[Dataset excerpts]
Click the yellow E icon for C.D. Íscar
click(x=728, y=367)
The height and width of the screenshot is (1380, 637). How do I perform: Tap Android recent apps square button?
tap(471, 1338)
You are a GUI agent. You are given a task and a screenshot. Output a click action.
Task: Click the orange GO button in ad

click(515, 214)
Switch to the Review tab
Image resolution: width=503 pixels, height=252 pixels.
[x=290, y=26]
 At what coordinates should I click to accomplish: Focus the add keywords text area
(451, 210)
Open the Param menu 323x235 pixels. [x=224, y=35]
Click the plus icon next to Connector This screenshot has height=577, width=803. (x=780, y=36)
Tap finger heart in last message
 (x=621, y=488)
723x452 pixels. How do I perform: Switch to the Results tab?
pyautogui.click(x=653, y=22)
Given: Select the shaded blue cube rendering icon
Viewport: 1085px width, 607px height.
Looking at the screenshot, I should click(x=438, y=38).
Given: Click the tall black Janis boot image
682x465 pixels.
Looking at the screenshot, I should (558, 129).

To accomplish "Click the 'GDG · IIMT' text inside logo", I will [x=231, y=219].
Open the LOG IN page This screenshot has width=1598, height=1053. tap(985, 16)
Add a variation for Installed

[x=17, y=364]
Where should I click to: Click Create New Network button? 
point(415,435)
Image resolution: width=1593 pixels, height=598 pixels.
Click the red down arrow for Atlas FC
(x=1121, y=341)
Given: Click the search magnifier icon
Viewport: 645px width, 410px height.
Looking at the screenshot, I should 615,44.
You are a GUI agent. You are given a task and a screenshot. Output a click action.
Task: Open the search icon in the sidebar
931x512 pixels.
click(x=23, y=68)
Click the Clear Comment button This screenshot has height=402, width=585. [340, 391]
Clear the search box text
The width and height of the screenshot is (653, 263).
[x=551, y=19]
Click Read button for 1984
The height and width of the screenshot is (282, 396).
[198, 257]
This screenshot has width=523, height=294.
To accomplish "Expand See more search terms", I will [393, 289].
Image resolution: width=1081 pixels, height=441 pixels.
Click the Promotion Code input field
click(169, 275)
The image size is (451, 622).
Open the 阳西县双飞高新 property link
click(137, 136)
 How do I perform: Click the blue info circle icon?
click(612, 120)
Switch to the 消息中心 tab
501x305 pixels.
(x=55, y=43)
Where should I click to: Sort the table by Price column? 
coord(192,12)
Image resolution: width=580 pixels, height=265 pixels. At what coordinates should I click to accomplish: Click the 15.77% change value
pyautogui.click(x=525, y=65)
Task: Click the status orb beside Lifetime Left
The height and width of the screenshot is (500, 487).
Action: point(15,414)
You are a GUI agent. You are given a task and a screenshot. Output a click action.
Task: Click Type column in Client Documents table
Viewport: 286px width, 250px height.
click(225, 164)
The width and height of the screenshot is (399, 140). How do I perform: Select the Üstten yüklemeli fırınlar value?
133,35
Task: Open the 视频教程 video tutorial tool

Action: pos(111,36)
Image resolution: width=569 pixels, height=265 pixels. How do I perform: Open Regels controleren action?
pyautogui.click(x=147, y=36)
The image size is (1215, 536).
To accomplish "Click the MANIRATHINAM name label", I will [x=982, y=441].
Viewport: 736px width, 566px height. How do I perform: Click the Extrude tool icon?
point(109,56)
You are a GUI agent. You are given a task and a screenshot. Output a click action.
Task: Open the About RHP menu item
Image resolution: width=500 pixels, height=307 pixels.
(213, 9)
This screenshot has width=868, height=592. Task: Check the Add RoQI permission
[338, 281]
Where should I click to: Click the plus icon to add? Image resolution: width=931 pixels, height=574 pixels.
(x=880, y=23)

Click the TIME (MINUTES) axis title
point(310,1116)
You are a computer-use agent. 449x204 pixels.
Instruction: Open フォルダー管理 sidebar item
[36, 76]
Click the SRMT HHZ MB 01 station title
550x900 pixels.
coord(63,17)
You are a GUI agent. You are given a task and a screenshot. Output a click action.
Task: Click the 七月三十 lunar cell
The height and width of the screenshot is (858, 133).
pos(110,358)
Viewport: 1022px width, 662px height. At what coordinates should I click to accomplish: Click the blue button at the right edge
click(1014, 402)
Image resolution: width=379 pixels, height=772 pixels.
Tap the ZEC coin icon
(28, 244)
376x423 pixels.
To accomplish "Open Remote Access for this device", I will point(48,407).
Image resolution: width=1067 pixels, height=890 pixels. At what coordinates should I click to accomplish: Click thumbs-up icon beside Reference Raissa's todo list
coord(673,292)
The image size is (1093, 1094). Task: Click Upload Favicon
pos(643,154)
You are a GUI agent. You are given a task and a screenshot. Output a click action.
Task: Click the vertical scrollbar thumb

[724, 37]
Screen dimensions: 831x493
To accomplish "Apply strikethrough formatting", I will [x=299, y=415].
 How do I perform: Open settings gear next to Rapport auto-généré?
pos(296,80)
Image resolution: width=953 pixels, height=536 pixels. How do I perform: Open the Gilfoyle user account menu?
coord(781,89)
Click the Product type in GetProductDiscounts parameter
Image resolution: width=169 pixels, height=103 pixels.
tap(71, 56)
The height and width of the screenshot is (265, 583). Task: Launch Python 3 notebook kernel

→ Problem details
Would you count the lines in the data that contain "will" and answer with only the number?

→ Response area
5